Logistic Regression as Maximum Likelihood

max $\Sigma_{i=1}^n$ log $P(y_i | x_i;h)$

h - modeling hypothesis

max... - maximizes the likelihood function

In the case of logistic regression, a Binomial probability distribution is assumed for the data sample, where each example is one outcome of a Bernoulli trial. The bernoulli distribution has a single parameter, that is the probability of a successful outcome(p)

$P(y=1)=p$
$P(y=0)=1-p$

“

The probability distribution that is most often used when there are two classes is the binomial distribution.
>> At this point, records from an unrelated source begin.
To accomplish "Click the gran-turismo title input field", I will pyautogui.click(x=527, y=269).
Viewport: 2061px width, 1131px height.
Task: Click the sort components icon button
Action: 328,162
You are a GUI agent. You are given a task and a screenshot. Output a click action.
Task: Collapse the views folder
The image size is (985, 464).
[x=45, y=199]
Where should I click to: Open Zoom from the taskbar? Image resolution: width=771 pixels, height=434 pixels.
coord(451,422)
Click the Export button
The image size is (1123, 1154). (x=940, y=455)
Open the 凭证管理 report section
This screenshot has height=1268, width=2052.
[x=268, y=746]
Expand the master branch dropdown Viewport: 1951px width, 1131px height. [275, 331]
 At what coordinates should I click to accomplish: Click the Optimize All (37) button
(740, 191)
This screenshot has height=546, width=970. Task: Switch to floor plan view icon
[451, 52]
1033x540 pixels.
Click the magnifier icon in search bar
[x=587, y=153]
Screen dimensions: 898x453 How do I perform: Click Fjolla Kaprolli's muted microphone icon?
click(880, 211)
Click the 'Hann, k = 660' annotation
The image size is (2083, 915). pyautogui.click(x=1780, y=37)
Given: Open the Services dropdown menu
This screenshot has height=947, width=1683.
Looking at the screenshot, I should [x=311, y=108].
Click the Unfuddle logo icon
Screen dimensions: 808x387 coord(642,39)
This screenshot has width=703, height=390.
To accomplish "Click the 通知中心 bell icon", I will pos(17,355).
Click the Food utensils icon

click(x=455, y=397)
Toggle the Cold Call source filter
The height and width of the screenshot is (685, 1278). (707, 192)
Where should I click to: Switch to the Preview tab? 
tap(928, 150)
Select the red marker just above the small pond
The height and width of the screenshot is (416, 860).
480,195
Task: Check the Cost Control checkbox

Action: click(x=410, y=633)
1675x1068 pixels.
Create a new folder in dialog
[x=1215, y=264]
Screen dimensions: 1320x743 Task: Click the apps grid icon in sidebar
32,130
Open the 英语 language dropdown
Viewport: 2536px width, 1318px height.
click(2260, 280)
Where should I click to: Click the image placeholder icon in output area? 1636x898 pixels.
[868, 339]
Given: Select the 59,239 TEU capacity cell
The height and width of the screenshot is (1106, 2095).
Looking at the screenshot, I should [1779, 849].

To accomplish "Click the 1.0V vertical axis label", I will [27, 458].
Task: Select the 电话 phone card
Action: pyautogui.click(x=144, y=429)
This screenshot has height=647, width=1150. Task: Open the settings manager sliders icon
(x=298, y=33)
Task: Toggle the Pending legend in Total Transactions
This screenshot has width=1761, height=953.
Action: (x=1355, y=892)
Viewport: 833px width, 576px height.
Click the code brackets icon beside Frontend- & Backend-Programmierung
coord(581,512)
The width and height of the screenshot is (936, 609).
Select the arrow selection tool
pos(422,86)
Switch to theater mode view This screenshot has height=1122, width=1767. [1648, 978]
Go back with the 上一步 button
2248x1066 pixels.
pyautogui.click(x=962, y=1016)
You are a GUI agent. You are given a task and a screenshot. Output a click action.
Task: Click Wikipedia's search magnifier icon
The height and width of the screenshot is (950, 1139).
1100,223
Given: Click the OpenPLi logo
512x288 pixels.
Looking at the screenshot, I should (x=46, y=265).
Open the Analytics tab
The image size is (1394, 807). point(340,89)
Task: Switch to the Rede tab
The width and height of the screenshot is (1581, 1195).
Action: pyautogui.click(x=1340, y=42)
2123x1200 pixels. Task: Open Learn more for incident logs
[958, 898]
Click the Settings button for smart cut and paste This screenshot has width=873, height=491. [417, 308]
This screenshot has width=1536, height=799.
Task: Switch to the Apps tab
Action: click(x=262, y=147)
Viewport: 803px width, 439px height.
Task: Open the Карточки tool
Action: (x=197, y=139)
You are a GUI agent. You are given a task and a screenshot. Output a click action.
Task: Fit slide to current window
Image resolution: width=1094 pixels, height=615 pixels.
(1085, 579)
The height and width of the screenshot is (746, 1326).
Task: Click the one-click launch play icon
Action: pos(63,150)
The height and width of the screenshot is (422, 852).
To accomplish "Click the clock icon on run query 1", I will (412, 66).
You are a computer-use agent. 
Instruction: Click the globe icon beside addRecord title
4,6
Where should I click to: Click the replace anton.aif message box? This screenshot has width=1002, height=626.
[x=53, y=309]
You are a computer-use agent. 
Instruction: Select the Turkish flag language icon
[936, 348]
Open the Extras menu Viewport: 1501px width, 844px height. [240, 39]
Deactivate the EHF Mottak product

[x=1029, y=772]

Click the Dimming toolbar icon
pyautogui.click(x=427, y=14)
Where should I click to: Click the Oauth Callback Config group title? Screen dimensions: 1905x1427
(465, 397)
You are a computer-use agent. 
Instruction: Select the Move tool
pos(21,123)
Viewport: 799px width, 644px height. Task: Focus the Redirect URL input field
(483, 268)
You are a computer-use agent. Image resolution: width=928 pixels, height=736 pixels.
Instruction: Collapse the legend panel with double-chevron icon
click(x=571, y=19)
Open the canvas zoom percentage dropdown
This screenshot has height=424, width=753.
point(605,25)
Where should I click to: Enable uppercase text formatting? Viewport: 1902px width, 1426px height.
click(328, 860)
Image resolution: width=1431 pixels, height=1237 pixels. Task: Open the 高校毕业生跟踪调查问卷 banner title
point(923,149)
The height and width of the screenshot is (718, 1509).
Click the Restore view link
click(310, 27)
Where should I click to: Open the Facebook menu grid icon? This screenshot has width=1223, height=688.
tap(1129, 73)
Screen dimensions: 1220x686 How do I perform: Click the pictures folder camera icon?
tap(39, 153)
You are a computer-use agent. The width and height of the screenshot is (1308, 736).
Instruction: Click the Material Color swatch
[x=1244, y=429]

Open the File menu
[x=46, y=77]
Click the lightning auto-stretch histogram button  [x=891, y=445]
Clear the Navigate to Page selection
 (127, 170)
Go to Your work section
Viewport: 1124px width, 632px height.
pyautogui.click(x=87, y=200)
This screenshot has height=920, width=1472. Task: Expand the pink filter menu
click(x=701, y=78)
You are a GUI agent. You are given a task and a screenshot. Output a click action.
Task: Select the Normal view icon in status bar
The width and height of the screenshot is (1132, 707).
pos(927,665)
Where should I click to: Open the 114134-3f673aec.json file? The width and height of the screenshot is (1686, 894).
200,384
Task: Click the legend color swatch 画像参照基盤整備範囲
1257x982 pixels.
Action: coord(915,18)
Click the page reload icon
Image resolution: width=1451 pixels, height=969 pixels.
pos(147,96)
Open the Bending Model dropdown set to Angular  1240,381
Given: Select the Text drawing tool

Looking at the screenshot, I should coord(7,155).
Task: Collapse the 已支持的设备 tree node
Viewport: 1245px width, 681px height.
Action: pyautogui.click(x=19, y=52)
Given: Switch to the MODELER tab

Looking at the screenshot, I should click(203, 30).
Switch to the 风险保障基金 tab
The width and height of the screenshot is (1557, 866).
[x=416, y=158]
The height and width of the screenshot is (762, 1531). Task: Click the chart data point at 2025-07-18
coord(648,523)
This distribution has a single parameter, p, that is the probability of an event or a specific class.
— Page 283, Applied Predictive Modeling, 2013.

”

The expected value(mean) of the Bernoulli distribution can be calculated as follows

$mean=P(y=1)*1+P(y=0)*0$

or
$mean=p*1+(1-p)*0$

https://www.investopedia.com/terms/e/expected-value.asp

In statistics and probability analysis, the expected value is calculated by multiplying each of the possible outcomes by the likelihood each outcome will occur and then summing all of those values.
$EV = \Sigma P(X_i) * X_i$ One can treat it as the weighted mean

thus

$likelihood=\hat y * y + (1 - \hat y) * (1-y)$

log-likelihood

$log-likelihood=log(\hat y) * y + log(1 - \hat y) * (1-y)$

Sum the likelihood function across all examples
$max \Sigma ^n_{i=1}log(\hat y) * y + log(1 - \hat y) * (1-y)$

Minimize the cost function for optimization by inverting the function so that we minimize the negative log-likelihood
$min \Sigma ^n_{i=1}-\Bigg(log(\hat y) * y + log(1 - \hat y) * (1-y)\Bigg)$

**Computing the negative of the log-likelihood function for the Bernoulli distribution is equivalent to calculating the cross-entropy function **
$cross-entropy = -\Bigg(log(q(class_0)) * p(class_0) + log(q(class_1)) * p(class_1)\Bigg)$

# test of Bernoulli likelihood function
# likelihood function for Bernoulli distribution
def likelihood(y, yhat):
    return yhat * y + (1 - yhat) * (1 - y)

# test for y=1
y, yhat = 1, 0.9
print('y=%.1f, yhat=%.1f, likelihood: %.3f' % (y, yhat, likelihood(y, yhat)))
y, yhat = 1, 0.1
print('y=%.1f, yhat=%.1f, likelihood: %.3f' % (y, yhat, likelihood(y, yhat)))

# test for y=0
y, yhat = 0, 0.1
print('y=%.1f, yhat=%.1f, likelihood: %.3f' % (y, yhat, likelihood(y, yhat)))
y, yhat = 0, 0.9
print('y=%.1f, yhat=%.1f, likelihood: %.3f' % (y, yhat, likelihood(y, yhat)))